AAV-2 Rep is known to possess several biological activities, including DNA binding and site- and strand-specific endonuclease, helicase and ATPase activities, all of which are required for AAV-2 DNA replication (Im & Muzyczka, 1990 , 1992
). A distinctive feature of AAV-2 is that the virus DNA integrates preferentially within a defined region of the cellular genome (Linden et al., 1996
). HHV-6 has also been reported to integrate into the human genome (Luppi et al., 1993
, 1994
; Torelli et al., 1995
; Daibata et al., 1998
). Conservation between HHV-6 and AAV-2 may mean, therefore, that HHV-6 REP possesses a similar range of functions advantageous to the survival of HHV-6 within the host. In support of this idea, HHV-6 REP has been shown to complement replication of a rep-deficient AAV-2 genome (Thomson et al., 1994
), suggesting that they might have similar biological functions.
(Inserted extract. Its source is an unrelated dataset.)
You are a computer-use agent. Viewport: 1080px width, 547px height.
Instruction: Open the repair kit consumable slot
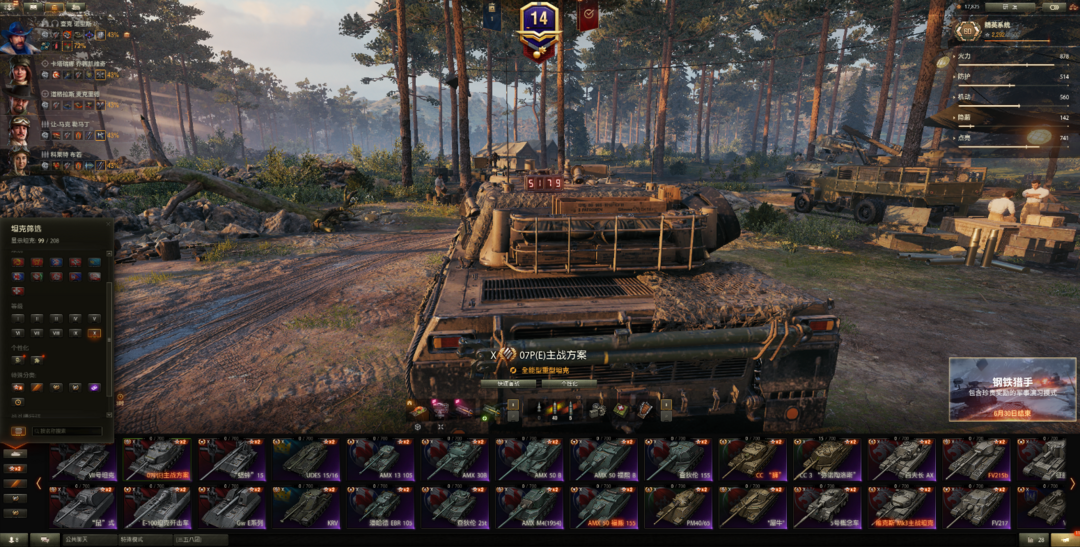[x=596, y=410]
Recently, we reported the results of immunohistochemistry experiments using a polyclonal antibody that showed that HHV-6 REP was localized to the nucleus of HHV-6-infected cells and that the protein was expressed at the late stage of virus infection (Mori et al., 2000 ). However, we could not detect the REP protein in HHV-6-infected T cells by either Western blotting or immunoprecipitation using the polyclonal antibody. This observation prompted us to make monoclonal antibodies (mAbs) against REP. In this study, we have isolated mAbs against REP and detected the protein in HHV-6-infected T cells by Western blotting. Furthermore, we report here that REP possesses single-stranded (ss) DNA-binding activity.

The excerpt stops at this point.